Ottawa County: 3-county mental health jail study funded

By: 
Larry Limpf

News Editor
news@presspublications.com

A grant of $350,000 to fund a feasibility study for a multi-county jail for inmates with mental health issues has been awarded to Ottawa, Sandusky, and Seneca counties.
The grant is part of $11 million in funding from the Ohio Jail Safety and Security Program awarded to county jail projects, including six construction and/or renovation projects.
Ottawa County Sheriff Steve Levorchick said he and Mark Stahl, a county commissioner, began meeting about a year ago with their counterparts from Sandusky and Seneca counties to discuss the needs of inmates with mental health issues.
“Our jails are not equipped to be mental health facilities,” the sheriff said. “This would give us the opportunity to have a facility within the corrections system.

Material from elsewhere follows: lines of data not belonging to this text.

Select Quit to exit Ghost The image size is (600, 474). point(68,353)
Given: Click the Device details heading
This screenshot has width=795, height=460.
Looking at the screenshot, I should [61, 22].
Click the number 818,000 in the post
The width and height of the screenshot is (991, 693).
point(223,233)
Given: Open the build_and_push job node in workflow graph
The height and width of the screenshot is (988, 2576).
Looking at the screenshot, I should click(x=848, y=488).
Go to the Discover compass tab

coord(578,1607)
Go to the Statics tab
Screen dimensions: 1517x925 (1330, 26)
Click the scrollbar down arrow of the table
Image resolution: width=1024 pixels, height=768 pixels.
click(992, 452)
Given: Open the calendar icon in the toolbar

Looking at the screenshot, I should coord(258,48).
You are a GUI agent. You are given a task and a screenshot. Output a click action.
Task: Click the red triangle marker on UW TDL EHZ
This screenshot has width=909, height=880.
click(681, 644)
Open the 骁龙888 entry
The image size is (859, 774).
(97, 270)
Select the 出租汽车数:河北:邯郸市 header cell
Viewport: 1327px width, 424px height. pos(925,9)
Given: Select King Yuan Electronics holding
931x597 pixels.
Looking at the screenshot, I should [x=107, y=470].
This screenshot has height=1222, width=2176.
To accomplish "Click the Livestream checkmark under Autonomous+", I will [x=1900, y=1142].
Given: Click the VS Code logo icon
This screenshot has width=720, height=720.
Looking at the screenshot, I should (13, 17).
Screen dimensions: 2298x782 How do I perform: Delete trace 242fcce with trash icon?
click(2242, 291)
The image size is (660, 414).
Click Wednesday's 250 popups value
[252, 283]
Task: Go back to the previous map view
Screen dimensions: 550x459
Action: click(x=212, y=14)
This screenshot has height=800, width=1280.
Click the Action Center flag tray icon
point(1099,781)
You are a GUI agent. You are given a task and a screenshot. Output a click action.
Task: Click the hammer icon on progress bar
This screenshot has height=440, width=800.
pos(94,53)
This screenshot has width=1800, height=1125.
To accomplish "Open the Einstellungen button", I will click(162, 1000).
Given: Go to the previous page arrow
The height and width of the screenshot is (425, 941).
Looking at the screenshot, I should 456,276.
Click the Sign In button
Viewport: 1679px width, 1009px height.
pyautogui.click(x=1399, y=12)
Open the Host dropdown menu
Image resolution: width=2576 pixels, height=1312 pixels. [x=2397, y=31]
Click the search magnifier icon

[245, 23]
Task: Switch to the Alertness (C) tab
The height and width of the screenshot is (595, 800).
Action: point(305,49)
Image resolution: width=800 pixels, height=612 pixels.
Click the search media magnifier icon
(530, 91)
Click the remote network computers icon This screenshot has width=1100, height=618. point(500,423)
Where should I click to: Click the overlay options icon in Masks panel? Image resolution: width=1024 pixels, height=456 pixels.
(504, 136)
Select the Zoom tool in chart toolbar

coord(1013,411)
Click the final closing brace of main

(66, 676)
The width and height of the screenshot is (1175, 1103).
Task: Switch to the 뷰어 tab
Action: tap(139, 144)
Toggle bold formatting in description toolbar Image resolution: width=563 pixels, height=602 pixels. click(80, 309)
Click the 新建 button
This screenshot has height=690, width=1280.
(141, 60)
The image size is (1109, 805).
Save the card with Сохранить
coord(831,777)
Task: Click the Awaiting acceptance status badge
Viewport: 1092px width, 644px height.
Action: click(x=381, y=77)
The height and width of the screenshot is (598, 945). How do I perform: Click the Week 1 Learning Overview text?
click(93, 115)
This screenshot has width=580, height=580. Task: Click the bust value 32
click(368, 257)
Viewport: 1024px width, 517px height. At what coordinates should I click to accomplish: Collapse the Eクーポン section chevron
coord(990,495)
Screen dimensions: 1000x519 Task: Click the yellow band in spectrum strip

It would also help alleviate everyone having to build new jails.”
The current system is strained, Levorchick said.
“You have to understand, we have the Northwest Ohio Psychiatric Hospital in Toledo and they have their forensic beds, which is what they use for competency and related issues. But for emergency admittance and related things, they only have 40 or so beds for 22 counties. And Lucas County is one of those counties so those beds don’t go very far for 22 counties,” the sheriff said. “We’re not looking at people off the street going there for mental health treatment; we’re looking at strictly for our inmates. That way these folks can get the proper treatment they need. Our deputies, who are not mental health professionals, are now dealing with folks with serious mental illness. Right now, I have at least three who should be in a mental health facility and I can’t get them in.”
A contract to hire a firm to conduct the feasibility study could be awarded this summer.
Commissioner Stahl said a multi-county facility could help reduce the jail population.
“If we can do that then maybe we wouldn’t need to build a new jail. We will also have the mental health organizations involved and their input would be important,” he said. “We need to set the parameters of what we want the study to do. The idea we’re putting out is to trying to alleviate the jail population and getting these people help. It would be aimed at less violent offenders.”
The corrections division is the largest division within the sheriff’s office, employing 24 full-time deputies and an administrator. The division operates two jails, the detention facility and a minimum security jail.
The detention facility is a 41- bed facility housing adult men and women charged with or convicted of misdemeanor and/or felony offenses.
The minimum security jail is a 48- bed dormitory style facility.